Loop with Perl (string search)


 
Thread Tools Search this Thread
Top Forums UNIX for Dummies Questions & Answers Loop with Perl (string search)
# 1  
Old 03-22-2016
Loop with Perl (string search)

I am using a perl script to reverse and complement sequences if a string is found. The script works as expected as standalone but I would like to use it in my bash file.

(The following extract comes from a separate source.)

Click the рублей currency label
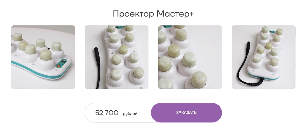Screen dimensions: 305x132 (x=130, y=114)
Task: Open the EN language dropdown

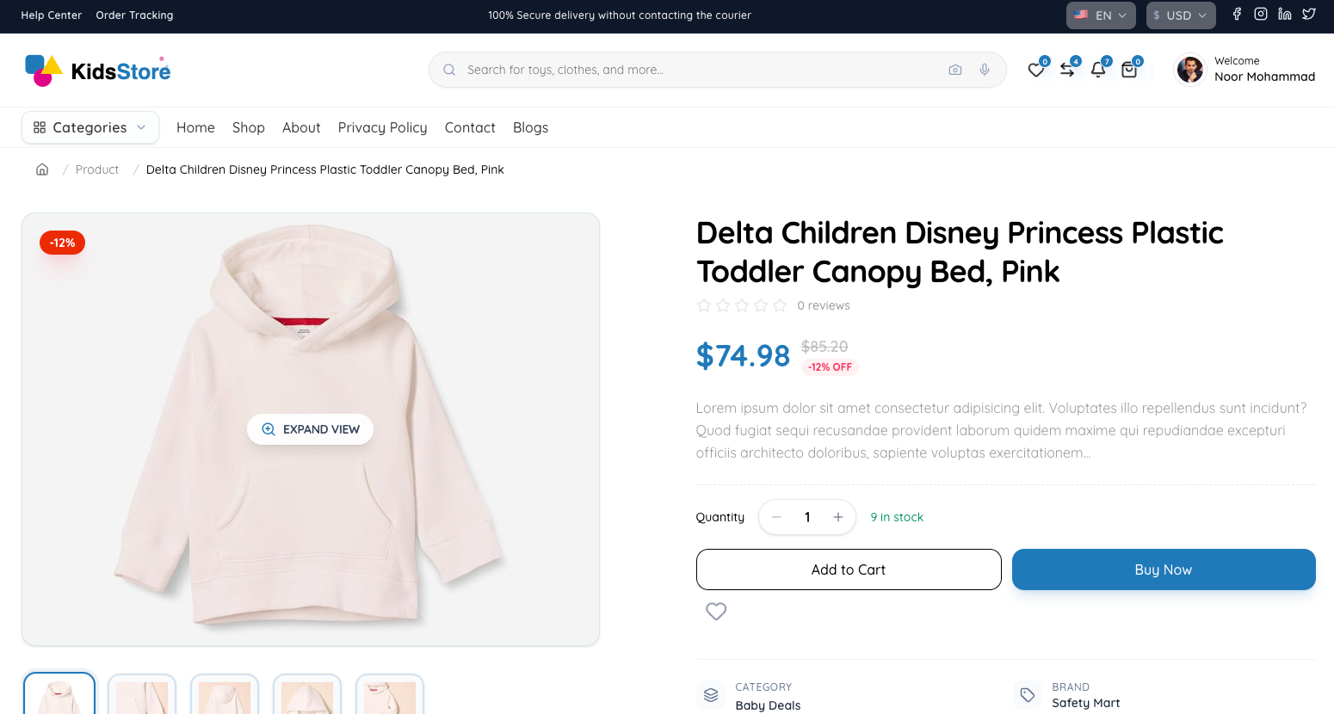Action: [1101, 15]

However, I am not getting my expected result.
My test.txt file
Code:
>Sample_72
CCCCTCGCGACCTGGATGTGTCGGCGTTTGTCATGTTTTCGTCGATGGCCGGGCTGGTCGGATCGTCSREVERGGGCCAGGCCAAAA
>Sample_2
CCCCTCGCGAJOHNCCTGGATGTGTCGGCGTTTGTCATGTTTTCGTCGATGGCCGGGCTGGTCGGATCGTCSREVERGGGCCAGGCCAAAA

Standalone Perl script:
Code:
perl -ple '/JOHN/ and y/ACGT/TGCA/ and $_ = reverse unless /^>/' test.txt

I get the expected output:
Code:
>Sample_72
CCCCTCGCGACCTGGATGTGTCGGCGTTTGTCATGTTTTCGTCGATGGCCGGGCTGGTCGGATCGTCSREVERGGGCCAGGCCAAAA
>Sample_2
TTTTGGCCTGGCCCREVERSGACGATCCGACCAGCCCGGCCATCGACGAAAACATGACAAACGCCGACACATCCAGGNHOJTCGCGAGGGG

Bash file:
Code:
#!/bin/bash
Primers=( NULL 'JOHN' )
for y in {1..1}
do
	perl -ple '/${Primers[$y]}/ and y/ACGT/TGCA/ and $_ = reverse unless /^>/' test.txt
done

Unexpected output:
Code:
>Sample_72
TTTTGGCCTGGCCCREVERSGACGATCCGACCAGCCCGGCCATCGACGAAAACATGACAAACGCCGACACATCCAGGTCGCGAGGGG
>Sample_2
TTTTGGCCTGGCCCREVERSGACGATCCGACCAGCCCGGCCATCGACGAAAACATGACAAACGCCGACACATCCAGGNHOJTCGCGAGGGG

in the bash file, the script reverses and complements the sequences regardless of the presence or absence of the string (JOHN)
I guess I still do not understand the proper use of slashes
# 2  
Old 03-23-2016
try:
Code:
#!/bin/bash
Primers=( NULL 'JOHN' )
for y in {1..1}
do
        perl -ple '/'"${Primers[$y]}"'/ and y/ACGT/TGCA/ and $_ = reverse unless /^>/' test.txt
done


Last edited by rdrtx1; 03-23-2016 at 12:33 AM..
This User Gave Thanks to rdrtx1 For This Post:
# 3  
Old 03-23-2016
The single quotes prevent the shell from expanding the shell array variable ${Primers[$y]}.
You can try:
Code:
perl -ple "/${Primers[$y]}/"' and y/ACGT/TGCA/ and $_ = reverse unless /^>/' test.txt

or pass the variable:
Code:
perl -sple '$_=~$match and y/ACGT/TGCA/ and $_ = reverse unless /^>/' -- -match="${Primers[$y]}"

--
Note that repeatedly calling an external program, like awk or perl from inside a shell loop is less efficient and detrimental to performance. It could be done more efficiently by looping inside these programs themselves...
# 4  
Old 03-23-2016
Thanks a lot!
# 5  
Old 03-23-2016
Quote:
Originally Posted by rdrtx1
try:
Code:
#!/bin/bash
Primers=( NULL 'JOHN' )
for y in {1..1}
do
        perl -ple '/'${Primers[$y]}'/ and y/ACGT/TGCA/ and $_ = reverse unless /^>/' test.txt
done

Note that by doing this anything that is in ${Primers[$y]} will be unprotected by quotes from the shell and will be subject to field splitting an globbing..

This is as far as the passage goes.